§ **SELECTION**
§

Posted by fxckfeelings on August 9, 2012

The heart may be a lonely hunter, but it’s also picky and easily irritated, particularly when hungry. If you enter the hunt without knowing what you really need, you risk being too impatient, too easily rejected, or both. In any case, try to remember all the important things you and a partner need from a relationship, aside from emotional fulfillment, so you can preserve the not-always-loving relationships that are still worth saving, and let go of the ones that won’t work. You might not get everything you desire, but you won’t return from the hunt empty-hearted.
Dr. Lastname

I have a friend who is in town visiting from far away (she recently moved). She is not a great communicator, and at the last minute decided not to stay with my family but to instead stay with a friend I don’t get along with, citing some pretty lame reasons. I am often hurt by the communication style of this visiting friend. I also have a trip planned to stay with her in a month, and I can’t decide if I should A, suck it up, not take her decision too seriously, and continue my plan to stay with her, B, have more self-respect and tell her she’s hurt me (a conversation we’ve had before; it hasn’t done a lot of good), or C, redirect my trip and avoid her since I don’t want to invest more energy in this person. It would take a lot of energy to redirect my trip, but it’s been over a year of me being really sad, her engaging in formalities like birthday cards but not actually spending time with me or returning emails or phone calls. I feel I am over reacting but I also feel that if this is the reaction I have to her, isn’t everyone better off if I just separate? Most of all I want to engage in action that I will still be able to endorse 20 years from now. What to do?

Looking back twenty years from now, you probably won’t care about how often your friend ignored your texts or chose to pal around with your enemies. What will matter more is whether she was the best friend she could be, and whether that was worth it.

In all friendships, there’s a balance between your painful feelings and the times you find your friendship meaningful and rewarding. It’s up to you to decide whether you value the good side enough to ignore the shortcomings.

You’re wise enough to know that you can’t eliminate the painful side of this relationship; despite your best efforts at hashing it out, your friend isn’t going to change her communication style, inattention, or other friendships. So, if this relationship is going to be worthwhile, you know it will not be because you solve these problems, but because the benefits outweigh them.

Ask yourself then what you want a friendship for, aside from feelings of closeness. Factor in shared interests, acceptance, and reliability when you really need it. If someone is willing to put you up as her guest, that’s pretty positive. If you think you’re likely to have a good time with her, including the days when one of you isn’t all that interested in doing what the other one has planned, then you’ve got a friend who more than makes up for her bitchy other friends and bad birthday cards.

After all, some people are lousy at returning calls and remembering birthdays because that’s the way they are, not because they don’t care. If they do it to everyone, then they’re not doing it to hurt you or anyone else.

Don’t ignore your hurt feelings, but don’t let them make your decision for you. Your goal isn’t to improve your friendship or stop feelings of being ignored or rejected, it’s to get better at figuring out whether a friendship is worth the pain.

From what you say, this friendship may well be a keeper, but a measured assessment and a fair set of expectations, not twenty years of hindsight, will work best to make that clear.

§

§ **RAW DATA**
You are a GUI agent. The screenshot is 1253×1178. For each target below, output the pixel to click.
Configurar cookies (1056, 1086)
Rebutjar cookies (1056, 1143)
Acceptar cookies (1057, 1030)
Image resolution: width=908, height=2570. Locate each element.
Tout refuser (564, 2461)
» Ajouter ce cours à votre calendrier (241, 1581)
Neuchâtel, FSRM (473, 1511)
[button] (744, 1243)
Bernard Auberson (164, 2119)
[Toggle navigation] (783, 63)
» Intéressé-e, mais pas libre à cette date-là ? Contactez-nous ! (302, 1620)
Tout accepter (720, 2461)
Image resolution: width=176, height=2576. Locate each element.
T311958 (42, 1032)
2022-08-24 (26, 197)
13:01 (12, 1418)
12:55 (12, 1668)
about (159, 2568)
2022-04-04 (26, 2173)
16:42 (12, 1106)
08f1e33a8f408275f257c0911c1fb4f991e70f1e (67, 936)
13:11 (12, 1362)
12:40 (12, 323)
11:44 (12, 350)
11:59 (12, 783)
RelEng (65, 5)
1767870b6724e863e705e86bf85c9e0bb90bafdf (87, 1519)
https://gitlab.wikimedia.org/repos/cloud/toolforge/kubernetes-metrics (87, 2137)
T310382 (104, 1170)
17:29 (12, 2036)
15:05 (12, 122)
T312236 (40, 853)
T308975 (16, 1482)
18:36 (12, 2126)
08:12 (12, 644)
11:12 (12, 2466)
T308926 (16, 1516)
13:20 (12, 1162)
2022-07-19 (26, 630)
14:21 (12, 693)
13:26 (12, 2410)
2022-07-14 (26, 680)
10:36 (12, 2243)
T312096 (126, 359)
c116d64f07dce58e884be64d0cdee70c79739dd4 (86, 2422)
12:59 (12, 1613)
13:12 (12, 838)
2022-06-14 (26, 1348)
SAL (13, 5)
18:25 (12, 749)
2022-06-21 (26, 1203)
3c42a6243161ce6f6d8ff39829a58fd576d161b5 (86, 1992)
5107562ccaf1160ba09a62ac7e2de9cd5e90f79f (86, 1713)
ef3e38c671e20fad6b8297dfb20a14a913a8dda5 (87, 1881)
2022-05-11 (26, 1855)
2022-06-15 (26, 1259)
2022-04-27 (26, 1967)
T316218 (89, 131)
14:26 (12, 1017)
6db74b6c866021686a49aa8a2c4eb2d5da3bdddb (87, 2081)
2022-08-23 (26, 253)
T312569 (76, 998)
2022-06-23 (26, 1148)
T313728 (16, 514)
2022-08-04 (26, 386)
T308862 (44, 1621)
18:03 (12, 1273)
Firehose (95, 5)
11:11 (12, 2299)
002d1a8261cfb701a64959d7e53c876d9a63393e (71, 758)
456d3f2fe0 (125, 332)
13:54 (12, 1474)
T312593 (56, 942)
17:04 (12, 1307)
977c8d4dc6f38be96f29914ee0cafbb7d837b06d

§

§ **STATED PROBLEM A**
In the advice column, how long does the letter writer say they have been really sad?
§ **STATED PROBLEM B**
Please resume the advice column, picking up right after its last sentence.
The entries have no connection to the advice column.

§ **EXERCISE ANSWER A**
Over a year.

§ **EXERCISE ANSWER B**
STATEMENT:
“Caring for my friend often seems to cause more pain than pleasure, but I believe that she cares and really wishes to spend time together, and there’s a good chance we’ll enjoy that time, regardless of what’s happened in the past. I’ll try to find good things we can do together and ignore the past and, hopefully, I’ll find more reason to believe I’ve got a friend who’s worth keeping.”

I’ve done everything I can to clean up my act and show my wife I love her, but it’s not working. I understand why she left me, but I’ve stopped drinking, I go to meetings, and I always tell her the truth about where I’ve been. I work hard, and it’s not my fault that the contracting business is slow, I underbid my jobs, and I’m often broke. She doesn’t seem angry at me anymore, and she tells me she appreciates how hard I’m trying, but that it’s not enough because she wants more security than I can ever give her. I don’t know what else I can do, which makes me wonder whether the clean-up was worth it. My goal is to get my family back.

One of the hardest things about recovering from drug addiction or other kinds of “bad boy” behavior is finding out that it doesn’t get you any kind of immediate reward; often you get quite the opposite, which is a sad (yet not-totally-unpredictable) surprise.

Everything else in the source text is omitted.